Serving over 40,000 students and delivering 308 programs of study, University of Cincinnati is a well-respected urban university.  Forbes magazine ranked it among the most beautiful campuses in the United States.  The campus is a showcase for contemporary architecture.  Known for its accredited Musical Theater Program and its Architecture, Construction & Building Trades Program, UC has a great deal to offer the imaginative student.  UC has a 15/1 student-faculty teaching ratio and over 250 Graduate Programs to choose from.

Xavier University

Also located in Cincinnati, Ohio, Xavier University enrolls approximately 6,700 students each year.  There is a College of Arts and Sciences, Social Sciences, Health & Education, and the Williams College of Business, so students studying in these areas will be most interested in Xavier.  The Musketeers Men’s basketball team, women’s soccer and basketball teams, and other athletic and co-curricular activities make Xavier an exciting campus.

Ohio State University

With an enrollment of nearly 65,000 students, 1,700 acres of land and 457 buildings, Ohio State University has a huge impact on Columbus, Ohio.  Cited among the top 20 national public universities by U.S. News and World Report in 2010, Ohio State University is a top-rated school.  Academic programs range from Medicine to Engineering, Architecture, Arts and Sciences and more. The campus is a mixture of Gothic revival architecture and contemporary building designs, with a 60-acre arboretum and abundant gardens and plazas.

Indiana University

Indiana University (IU) has eight campuses across the state. The main campus is in Bloomington and is scheduled as a stop for this tour.  Indiana University was founded in 1820 and has a rich heritage. The campus retains its historical beginnings in its layout and architecture with Indiana limestone buildings dating to the late 19th Century. Bloomington is a town of about 70,000 people. The inhabitants of Bloomington and the campus community refer to it as “B-town” because of its lively music scene, coffeehouses, farmers markets, international cuisine, and festivals.  IU is known academically for its business, arts, law, technology and journalism programs to name just a few highlights.  With over 32,000 students and a diverse student body, Indiana University is a premiere institution.

Purdue University

Ranked among U.S. News & World Report’s Best Colleges, Purdue is an outstanding University.

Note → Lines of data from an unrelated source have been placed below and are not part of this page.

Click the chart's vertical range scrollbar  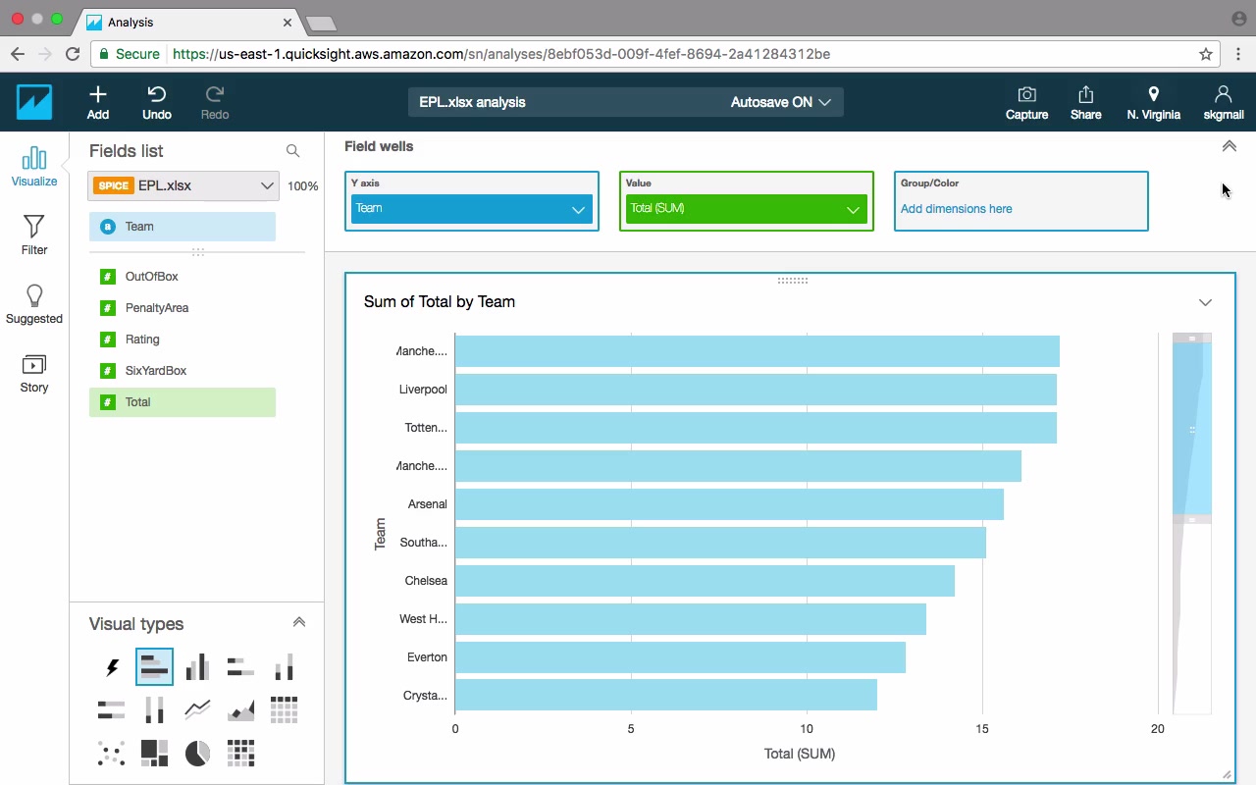[1191, 429]
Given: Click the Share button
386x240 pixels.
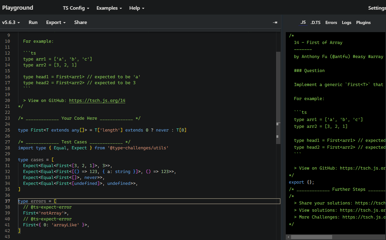Looking at the screenshot, I should pos(81,22).
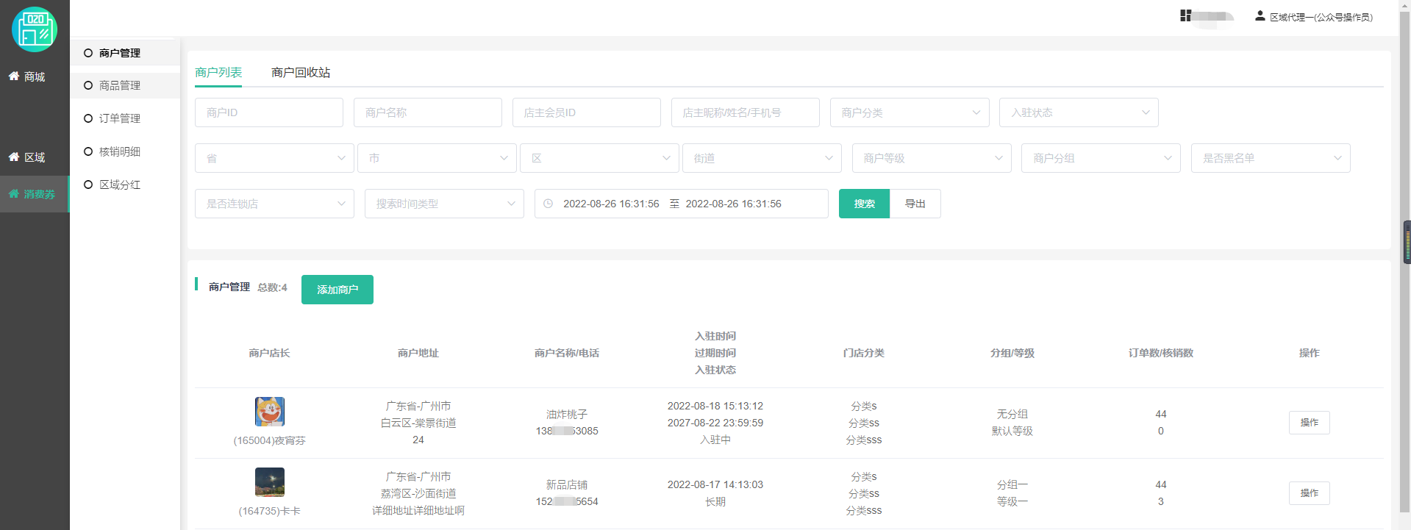Screen dimensions: 1411x530
Task: Click the grid icon in top bar
Action: point(1185,15)
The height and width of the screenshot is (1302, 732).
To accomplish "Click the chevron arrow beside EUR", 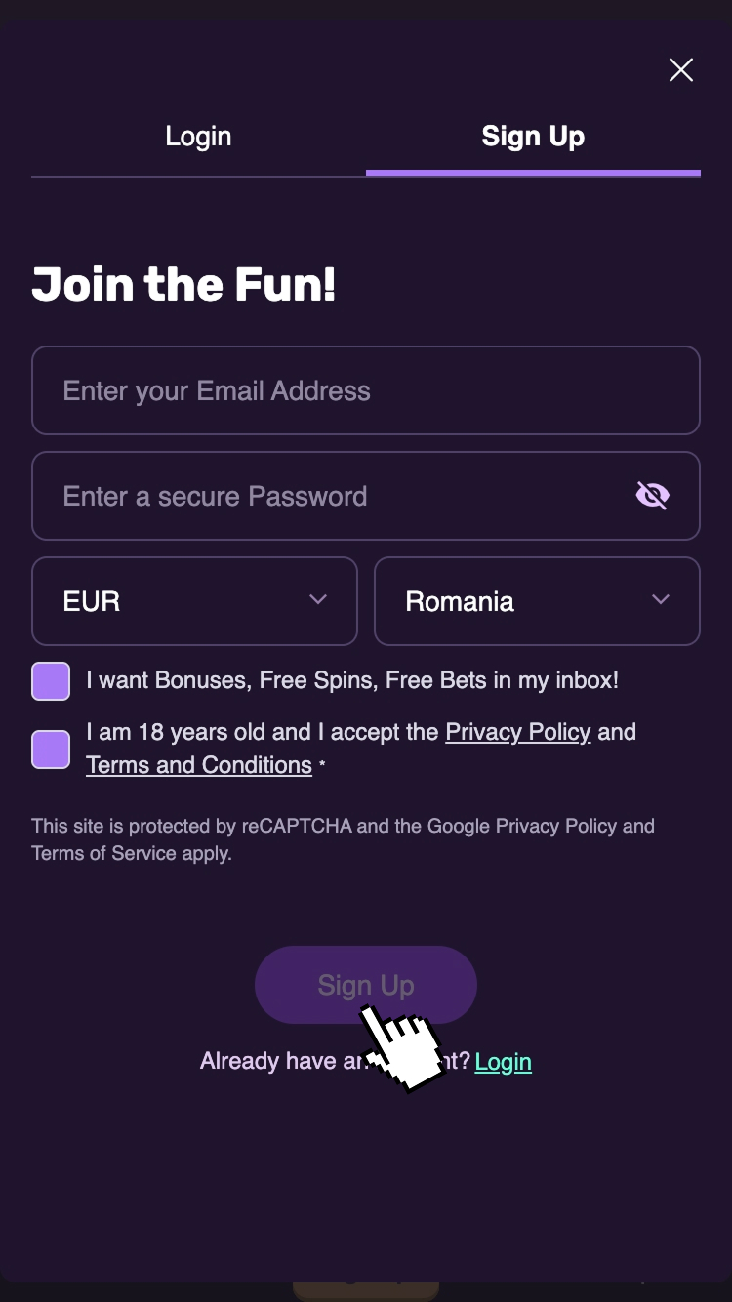I will click(318, 600).
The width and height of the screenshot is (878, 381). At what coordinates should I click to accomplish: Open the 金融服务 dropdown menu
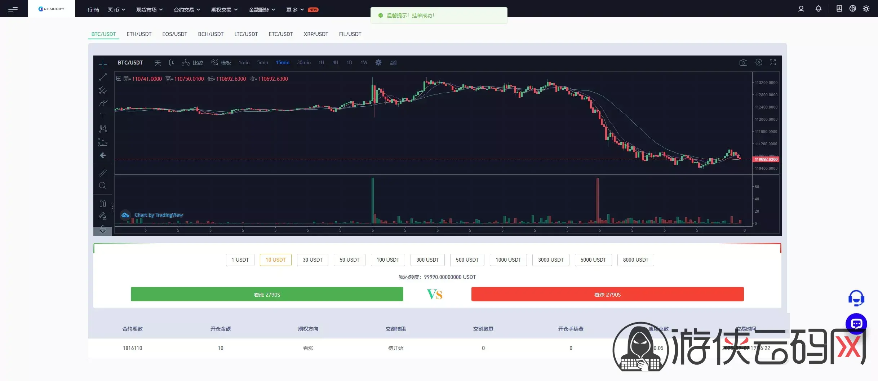tap(262, 10)
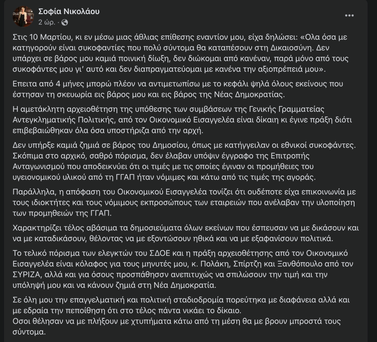Click the public audience globe icon

(64, 22)
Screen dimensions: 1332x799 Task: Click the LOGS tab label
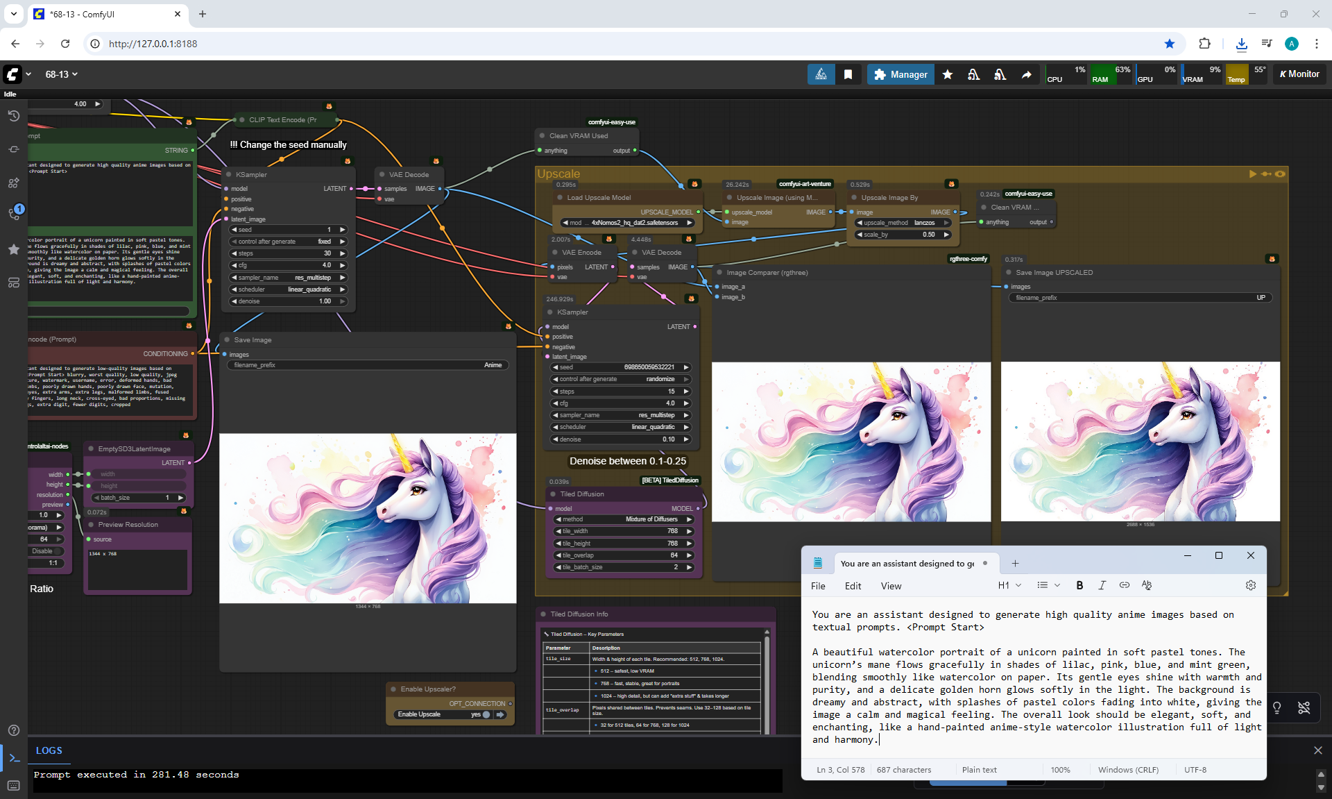[49, 750]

The main campus is located in West Lafayette Indiana, and is the scheduled destination for this tour. There are also Purdue locations in Indianapolis, Fort Wayne, Westville and Hammond.  Ranked #1 in Biological and Agricultural Programs, and in the top 10 for Undergraduate Business and Engineering students, Purdue has distinguished programs to offer the student of Science, Technology Engineering and Math.  Purdue is also well known in many areas of research in these fields.  With over 30,000 undergraduate students enrolled and a competitive selection process, Purdue University is certainly a school worth serious consideration.

University of Illinois

University of Illinois Urbana-Champaign is a school that has educated numerous Pulitzer Prize and Nobel winners.  Undergraduate enrollment is over 31,000 students, and there are 17 different colleges and Instructional units to choose from. University of Illinois was established in 1867 and retains a 19th Century flavor in some of its architecture.   Known for the liberal arts and sciences, University of Illinois has a distinguished list of alumnus – scientists and writers recognized for excellence in their field.  The campus tour includes visits to a number of buildings that date to the 19th and early 20th Centuries.

Take student groups on a college tour of selected schools in the Mid West to help them gain a realistic perspective of college life.  In addition to visiting schools, entertainment and dining are part of the itinerary. Students can spend time exploring towns such as Bloomington, West Lafayette and Cincinnati to get a feel for lifestyles, cuisine, geography, climate and more.